**Para hacer:**
1: En el fragmento sobre la sexualidad y la hipoacusia, ¿a qué edad supo quien habla cómo era la reproducción?
2: Copia del fragmento sobre la sexualidad y la hipoacusia el tramo que empieza en "- Cuando yo" y termina en "de la prostituta.".
3: Prosigue el fragmento sobre la sexualidad y la hipoacusia a partir de su última oración.

**Fragmento para leer:**
======

El libro también aborda el tema de la sexualidad, ¿cómo es en una persona que se siente aislada por la hipoacusia?

- Cuando yo era chica, la sexualidad era un tema tabú. Supongo que mis compañeras hablaban de sexo, pero yo no las oía. Por eso nunca estaba enterada de lo que todo el mundo sabía y llegaba tarde a mucha información. Me enteré casi a los 13 años de cómo era la reproducción.  A los 20 años me compré un libro sobre control de natalidad y supe del diafragma, del condón y esas cosas. Aprendí algo sobre sexualidad humana, pero no la había experimentado, no sabía cómo eran los códigos para interactuar con un varón sin que creyera que le estaba dando permisos. Ese tipo de códigos, el tira y afloja de la seducción, las medias palabras y las insinuaciones que posibilitan acercarse sin peligro al varón son los que la protagonista de la novela intentará aprender de la prostituta. 

¿Desde dónde se acerca entonces a la sexualidad el personaje?

======

**Extractos de filas:**
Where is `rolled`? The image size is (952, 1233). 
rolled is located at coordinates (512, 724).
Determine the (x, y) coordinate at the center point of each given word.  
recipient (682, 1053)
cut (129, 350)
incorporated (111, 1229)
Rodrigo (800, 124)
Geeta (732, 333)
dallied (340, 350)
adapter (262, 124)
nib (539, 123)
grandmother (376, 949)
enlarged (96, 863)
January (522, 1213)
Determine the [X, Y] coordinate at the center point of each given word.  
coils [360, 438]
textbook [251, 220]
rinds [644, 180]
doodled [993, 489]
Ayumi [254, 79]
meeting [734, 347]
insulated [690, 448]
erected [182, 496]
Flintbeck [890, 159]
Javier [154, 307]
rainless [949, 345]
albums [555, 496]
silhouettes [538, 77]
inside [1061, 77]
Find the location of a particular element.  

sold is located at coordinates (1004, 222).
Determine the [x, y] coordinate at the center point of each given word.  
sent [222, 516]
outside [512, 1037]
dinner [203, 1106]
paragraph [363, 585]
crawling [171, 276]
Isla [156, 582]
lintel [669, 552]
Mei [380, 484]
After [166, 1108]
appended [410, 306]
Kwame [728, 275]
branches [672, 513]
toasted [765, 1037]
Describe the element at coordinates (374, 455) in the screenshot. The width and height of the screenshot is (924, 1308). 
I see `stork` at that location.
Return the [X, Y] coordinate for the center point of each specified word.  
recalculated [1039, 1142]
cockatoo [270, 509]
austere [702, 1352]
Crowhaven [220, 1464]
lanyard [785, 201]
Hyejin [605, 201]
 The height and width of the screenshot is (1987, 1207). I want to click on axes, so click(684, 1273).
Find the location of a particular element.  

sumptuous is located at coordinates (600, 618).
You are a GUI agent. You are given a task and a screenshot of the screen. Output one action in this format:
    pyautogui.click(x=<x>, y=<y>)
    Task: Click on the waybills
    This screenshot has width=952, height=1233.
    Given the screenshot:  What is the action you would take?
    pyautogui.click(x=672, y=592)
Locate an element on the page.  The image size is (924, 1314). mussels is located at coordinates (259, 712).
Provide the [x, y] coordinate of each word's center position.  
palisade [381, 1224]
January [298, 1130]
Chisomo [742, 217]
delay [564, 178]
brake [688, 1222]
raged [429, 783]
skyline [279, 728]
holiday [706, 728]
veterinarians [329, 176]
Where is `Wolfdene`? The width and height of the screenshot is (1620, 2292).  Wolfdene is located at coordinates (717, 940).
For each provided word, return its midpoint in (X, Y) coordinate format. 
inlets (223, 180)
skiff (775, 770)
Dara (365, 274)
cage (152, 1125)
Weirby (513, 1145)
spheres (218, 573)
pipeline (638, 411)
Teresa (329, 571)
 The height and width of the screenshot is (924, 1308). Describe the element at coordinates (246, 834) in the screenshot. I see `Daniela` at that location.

======

**Respuestas escritas:**
1: Casi a los 13 años.

2:
- Cuando yo era chica, la sexualidad era un tema tabú. Supongo que mis compañeras hablaban de sexo, pero yo no las oía. Por eso nunca estaba enterada de lo que todo el mundo sabía y llegaba tarde a mucha información. Me enteré casi a los 13 años de cómo era la reproducción.  A los 20 años me compré un libro sobre control de natalidad y supe del diafragma, del condón y esas cosas. Aprendí algo sobre sexualidad humana, pero no la había experimentado, no sabía cómo eran los códigos para interactuar con un varón sin que creyera que le estaba dando permisos. Ese tipo de códigos, el tira y afloja de la seducción, las medias palabras y las insinuaciones que posibilitan acercarse sin peligro al varón son los que la protagonista de la novela intentará aprender de la prostituta.

3:
- Aurelia se acerca desde la curiosidad sana y la necesidad normal, pero defiende su espacio, no quiere que la invadan. Me pasó a los 18, se me acercaba un chico, yo pensaba que quería conocerme, conversar conmigo y, de golpe, me invitaba a un hotel y yo no entendía por qué. Esto tiene que ver con la audición, con que yo no había aprendido los códigos y era muy ingenua.

En la novela se cuenta la relación de la protagonista con los piropos.

- De jovencita tenía una figura llamativa. Como no oía los piropos, temía que me dijeran una grosería (lo que era habitual en la época). Estaba muy acomplejada, pensaba que siempre me decían cosas feas. No sé si me las decían o no: nunca las oí. Yo sentía vergüenza, que me tomaran por fácil. Eso se juntaba con lo sufrido por las burlas a los gallegos y contribuyó para que yo tuviera una lectura muy negativa de la realidad, que me escondiera, que temiera a los muchachos.

¿Podés escuchar música?

- Sí, pero todo lo que tenga que ver con la audición implica hacer un esfuerzo, incluso escuchar música. Hay instrumentos que oigo mejor, por ejemplo, la flauta. Pero para disfrutar de las sutilezas y variaciones tengo que hacer un esfuerzo. Espero vencer esa dificultad y volver a disfrutar de la música.

Ya atardeció y por la ventana se ve el jardín en sombras. Acaban de llegar Ruy, el hijo que es historiador especializado en inmigración gallega, con las nietas de María Rosa.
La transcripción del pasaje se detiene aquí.